[Exercise objective]
From top to bottom, return the records that follow exactly.

*** Data section Section Begins ***

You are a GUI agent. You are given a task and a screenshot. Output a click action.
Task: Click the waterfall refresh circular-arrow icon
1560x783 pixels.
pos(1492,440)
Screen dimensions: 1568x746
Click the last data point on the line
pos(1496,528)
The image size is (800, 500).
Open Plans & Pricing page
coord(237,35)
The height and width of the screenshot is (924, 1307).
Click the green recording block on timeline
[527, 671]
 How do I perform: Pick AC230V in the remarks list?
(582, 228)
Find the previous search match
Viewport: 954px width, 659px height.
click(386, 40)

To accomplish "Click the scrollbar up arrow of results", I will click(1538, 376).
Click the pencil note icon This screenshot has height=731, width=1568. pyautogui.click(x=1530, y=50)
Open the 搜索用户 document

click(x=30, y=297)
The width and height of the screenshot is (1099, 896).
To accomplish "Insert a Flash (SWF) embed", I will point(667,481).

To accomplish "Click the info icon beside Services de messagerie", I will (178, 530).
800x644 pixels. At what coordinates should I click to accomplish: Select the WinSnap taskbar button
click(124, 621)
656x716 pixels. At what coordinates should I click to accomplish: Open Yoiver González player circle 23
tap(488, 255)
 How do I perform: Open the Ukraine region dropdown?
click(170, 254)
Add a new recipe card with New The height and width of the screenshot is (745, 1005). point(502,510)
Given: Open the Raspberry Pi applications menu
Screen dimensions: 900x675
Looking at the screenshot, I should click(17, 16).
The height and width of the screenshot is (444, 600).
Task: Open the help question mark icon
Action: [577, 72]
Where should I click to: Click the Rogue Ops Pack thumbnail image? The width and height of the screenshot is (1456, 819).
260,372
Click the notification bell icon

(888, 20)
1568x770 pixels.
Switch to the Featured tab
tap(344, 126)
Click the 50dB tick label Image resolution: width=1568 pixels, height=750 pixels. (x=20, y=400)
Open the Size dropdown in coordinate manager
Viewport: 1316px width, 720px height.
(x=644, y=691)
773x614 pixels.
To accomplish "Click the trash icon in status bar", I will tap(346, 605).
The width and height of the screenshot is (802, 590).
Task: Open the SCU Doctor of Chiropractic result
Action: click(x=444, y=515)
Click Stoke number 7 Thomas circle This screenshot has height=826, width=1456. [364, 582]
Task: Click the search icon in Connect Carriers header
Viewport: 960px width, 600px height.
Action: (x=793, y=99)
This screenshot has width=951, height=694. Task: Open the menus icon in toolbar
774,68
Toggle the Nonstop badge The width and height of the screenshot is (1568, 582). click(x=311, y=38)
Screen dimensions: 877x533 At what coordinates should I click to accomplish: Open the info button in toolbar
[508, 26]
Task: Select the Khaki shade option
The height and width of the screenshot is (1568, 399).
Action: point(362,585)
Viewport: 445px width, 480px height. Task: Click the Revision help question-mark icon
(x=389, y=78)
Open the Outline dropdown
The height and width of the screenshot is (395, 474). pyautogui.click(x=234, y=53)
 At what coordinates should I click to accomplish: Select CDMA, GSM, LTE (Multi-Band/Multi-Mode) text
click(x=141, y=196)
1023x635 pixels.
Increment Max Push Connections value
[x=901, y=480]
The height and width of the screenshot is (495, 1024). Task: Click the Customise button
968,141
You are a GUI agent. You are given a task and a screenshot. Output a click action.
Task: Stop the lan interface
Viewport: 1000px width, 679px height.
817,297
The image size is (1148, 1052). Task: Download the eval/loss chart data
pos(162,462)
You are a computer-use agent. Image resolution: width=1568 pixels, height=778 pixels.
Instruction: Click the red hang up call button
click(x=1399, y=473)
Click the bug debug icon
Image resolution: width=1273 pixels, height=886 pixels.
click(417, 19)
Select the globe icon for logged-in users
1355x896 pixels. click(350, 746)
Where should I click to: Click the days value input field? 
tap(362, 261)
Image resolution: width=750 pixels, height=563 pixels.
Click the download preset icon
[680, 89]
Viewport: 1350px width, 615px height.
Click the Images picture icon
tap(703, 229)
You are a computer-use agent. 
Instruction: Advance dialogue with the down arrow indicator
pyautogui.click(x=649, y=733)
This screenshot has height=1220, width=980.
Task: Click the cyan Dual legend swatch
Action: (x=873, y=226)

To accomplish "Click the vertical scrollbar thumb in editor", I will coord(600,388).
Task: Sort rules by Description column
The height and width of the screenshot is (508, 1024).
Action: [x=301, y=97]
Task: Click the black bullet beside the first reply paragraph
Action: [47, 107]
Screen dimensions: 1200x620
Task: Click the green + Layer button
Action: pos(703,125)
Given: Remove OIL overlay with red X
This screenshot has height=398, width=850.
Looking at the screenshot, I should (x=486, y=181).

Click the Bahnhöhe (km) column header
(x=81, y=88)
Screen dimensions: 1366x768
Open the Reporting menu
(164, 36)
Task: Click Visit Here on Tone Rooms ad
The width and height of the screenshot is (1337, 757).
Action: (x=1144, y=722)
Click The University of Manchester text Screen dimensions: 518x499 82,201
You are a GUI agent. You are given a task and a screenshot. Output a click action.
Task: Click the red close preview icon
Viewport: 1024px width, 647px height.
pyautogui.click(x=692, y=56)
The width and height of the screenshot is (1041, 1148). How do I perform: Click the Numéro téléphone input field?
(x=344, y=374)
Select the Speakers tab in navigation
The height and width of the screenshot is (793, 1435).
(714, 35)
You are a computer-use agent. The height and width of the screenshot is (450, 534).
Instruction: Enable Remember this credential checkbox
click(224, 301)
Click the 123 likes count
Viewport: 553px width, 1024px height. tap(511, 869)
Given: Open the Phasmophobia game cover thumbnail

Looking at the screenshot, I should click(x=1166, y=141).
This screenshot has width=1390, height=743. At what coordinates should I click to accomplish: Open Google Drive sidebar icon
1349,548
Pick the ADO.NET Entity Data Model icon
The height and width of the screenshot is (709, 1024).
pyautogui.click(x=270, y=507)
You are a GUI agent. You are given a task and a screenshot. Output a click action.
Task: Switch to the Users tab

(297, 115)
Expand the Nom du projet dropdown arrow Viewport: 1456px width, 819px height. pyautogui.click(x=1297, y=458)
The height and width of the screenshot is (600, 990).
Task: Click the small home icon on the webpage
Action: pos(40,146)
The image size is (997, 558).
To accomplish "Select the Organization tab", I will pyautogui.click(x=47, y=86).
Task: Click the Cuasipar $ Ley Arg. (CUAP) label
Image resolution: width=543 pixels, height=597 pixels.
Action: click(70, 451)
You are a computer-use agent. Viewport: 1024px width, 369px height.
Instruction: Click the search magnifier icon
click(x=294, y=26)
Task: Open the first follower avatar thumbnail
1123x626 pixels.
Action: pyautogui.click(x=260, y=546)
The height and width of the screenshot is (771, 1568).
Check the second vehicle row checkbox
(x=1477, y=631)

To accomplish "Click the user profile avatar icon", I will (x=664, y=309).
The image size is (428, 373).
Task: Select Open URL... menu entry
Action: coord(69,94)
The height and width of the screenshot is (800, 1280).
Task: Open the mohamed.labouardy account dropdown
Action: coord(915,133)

*** Data section Section Ends ***

[Exercise answer]
You are a GUI agent. You are given a task and a screenshot. Output a click action.
Task: Click the waterfall refresh circular-arrow icon
1560x783 pixels.
pos(1492,440)
Screen dimensions: 1568x746
Click the last data point on the line
pos(1496,528)
The image size is (800, 500).
Open Plans & Pricing page
coord(237,35)
The height and width of the screenshot is (924, 1307).
Click the green recording block on timeline
[527, 671]
 How do I perform: Pick AC230V in the remarks list?
(582, 228)
Find the previous search match
Viewport: 954px width, 659px height.
click(386, 40)

To accomplish "Click the scrollbar up arrow of results", I will click(1538, 376).
Click the pencil note icon This screenshot has height=731, width=1568. pyautogui.click(x=1530, y=50)
Open the 搜索用户 document

click(x=30, y=297)
The width and height of the screenshot is (1099, 896).
To accomplish "Insert a Flash (SWF) embed", I will point(667,481).

To accomplish "Click the info icon beside Services de messagerie", I will (178, 530).
800x644 pixels. At what coordinates should I click to accomplish: Select the WinSnap taskbar button
click(124, 621)
656x716 pixels. At what coordinates should I click to accomplish: Open Yoiver González player circle 23
tap(488, 255)
 How do I perform: Open the Ukraine region dropdown?
click(170, 254)
Add a new recipe card with New The height and width of the screenshot is (745, 1005). point(502,510)
Given: Open the Raspberry Pi applications menu
Screen dimensions: 900x675
Looking at the screenshot, I should click(17, 16).
The height and width of the screenshot is (444, 600).
Task: Open the help question mark icon
Action: [577, 72]
Where should I click to: Click the Rogue Ops Pack thumbnail image? The width and height of the screenshot is (1456, 819).
260,372
Click the notification bell icon

(888, 20)
1568x770 pixels.
Switch to the Featured tab
tap(344, 126)
Click the 50dB tick label Image resolution: width=1568 pixels, height=750 pixels. (x=20, y=400)
Open the Size dropdown in coordinate manager
Viewport: 1316px width, 720px height.
(x=644, y=691)
773x614 pixels.
To accomplish "Click the trash icon in status bar", I will tap(346, 605).
The width and height of the screenshot is (802, 590).
Task: Open the SCU Doctor of Chiropractic result
Action: click(x=444, y=515)
Click Stoke number 7 Thomas circle This screenshot has height=826, width=1456. [364, 582]
Task: Click the search icon in Connect Carriers header
Viewport: 960px width, 600px height.
Action: (x=793, y=99)
This screenshot has width=951, height=694. Task: Open the menus icon in toolbar
774,68
Toggle the Nonstop badge The width and height of the screenshot is (1568, 582). click(x=311, y=38)
Screen dimensions: 877x533 At what coordinates should I click to accomplish: Open the info button in toolbar
[508, 26]
Task: Select the Khaki shade option
The height and width of the screenshot is (1568, 399).
Action: point(362,585)
Viewport: 445px width, 480px height. Task: Click the Revision help question-mark icon
(x=389, y=78)
Open the Outline dropdown
The height and width of the screenshot is (395, 474). pyautogui.click(x=234, y=53)
 At what coordinates should I click to accomplish: Select CDMA, GSM, LTE (Multi-Band/Multi-Mode) text
click(x=141, y=196)
1023x635 pixels.
Increment Max Push Connections value
[x=901, y=480]
The height and width of the screenshot is (495, 1024). Task: Click the Customise button
968,141
You are a GUI agent. You are given a task and a screenshot. Output a click action.
Task: Stop the lan interface
Viewport: 1000px width, 679px height.
817,297
The image size is (1148, 1052). Task: Download the eval/loss chart data
pos(162,462)
You are a computer-use agent. Image resolution: width=1568 pixels, height=778 pixels.
Instruction: Click the red hang up call button
click(x=1399, y=473)
Click the bug debug icon
Image resolution: width=1273 pixels, height=886 pixels.
click(417, 19)
Select the globe icon for logged-in users
1355x896 pixels. click(350, 746)
Where should I click to: Click the days value input field? 
tap(362, 261)
Image resolution: width=750 pixels, height=563 pixels.
Click the download preset icon
[680, 89]
Viewport: 1350px width, 615px height.
Click the Images picture icon
tap(703, 229)
You are a computer-use agent. 
Instruction: Advance dialogue with the down arrow indicator
pyautogui.click(x=649, y=733)
This screenshot has height=1220, width=980.
Task: Click the cyan Dual legend swatch
Action: (x=873, y=226)

To accomplish "Click the vertical scrollbar thumb in editor", I will coord(600,388).
Task: Sort rules by Description column
The height and width of the screenshot is (508, 1024).
Action: [x=301, y=97]
Task: Click the black bullet beside the first reply paragraph
Action: [47, 107]
Screen dimensions: 1200x620
Task: Click the green + Layer button
Action: pos(703,125)
Given: Remove OIL overlay with red X
This screenshot has height=398, width=850.
Looking at the screenshot, I should (x=486, y=181).

Click the Bahnhöhe (km) column header
(x=81, y=88)
Screen dimensions: 1366x768
Open the Reporting menu
(164, 36)
Task: Click Visit Here on Tone Rooms ad
The width and height of the screenshot is (1337, 757).
Action: (x=1144, y=722)
Click The University of Manchester text Screen dimensions: 518x499 82,201
You are a GUI agent. You are given a task and a screenshot. Output a click action.
Task: Click the red close preview icon
Viewport: 1024px width, 647px height.
pyautogui.click(x=692, y=56)
The width and height of the screenshot is (1041, 1148). How do I perform: Click the Numéro téléphone input field?
(x=344, y=374)
Select the Speakers tab in navigation
The height and width of the screenshot is (793, 1435).
(714, 35)
You are a computer-use agent. The height and width of the screenshot is (450, 534).
Instruction: Enable Remember this credential checkbox
click(224, 301)
Click the 123 likes count
Viewport: 553px width, 1024px height. tap(511, 869)
Given: Open the Phasmophobia game cover thumbnail

Looking at the screenshot, I should click(x=1166, y=141).
This screenshot has width=1390, height=743. At what coordinates should I click to accomplish: Open Google Drive sidebar icon
1349,548
Pick the ADO.NET Entity Data Model icon
The height and width of the screenshot is (709, 1024).
pyautogui.click(x=270, y=507)
You are a GUI agent. You are given a task and a screenshot. Output a click action.
Task: Switch to the Users tab

(297, 115)
Expand the Nom du projet dropdown arrow Viewport: 1456px width, 819px height. pyautogui.click(x=1297, y=458)
The height and width of the screenshot is (600, 990).
Task: Click the small home icon on the webpage
Action: pos(40,146)
The image size is (997, 558).
To accomplish "Select the Organization tab", I will pyautogui.click(x=47, y=86).
Task: Click the Cuasipar $ Ley Arg. (CUAP) label
Image resolution: width=543 pixels, height=597 pixels.
Action: click(70, 451)
You are a computer-use agent. Viewport: 1024px width, 369px height.
Instruction: Click the search magnifier icon
click(x=294, y=26)
Task: Open the first follower avatar thumbnail
1123x626 pixels.
Action: pyautogui.click(x=260, y=546)
The height and width of the screenshot is (771, 1568).
Check the second vehicle row checkbox
(x=1477, y=631)

To accomplish "Click the user profile avatar icon", I will (x=664, y=309).
The image size is (428, 373).
Task: Select Open URL... menu entry
Action: coord(69,94)
The height and width of the screenshot is (800, 1280).
Task: Open the mohamed.labouardy account dropdown
Action: coord(915,133)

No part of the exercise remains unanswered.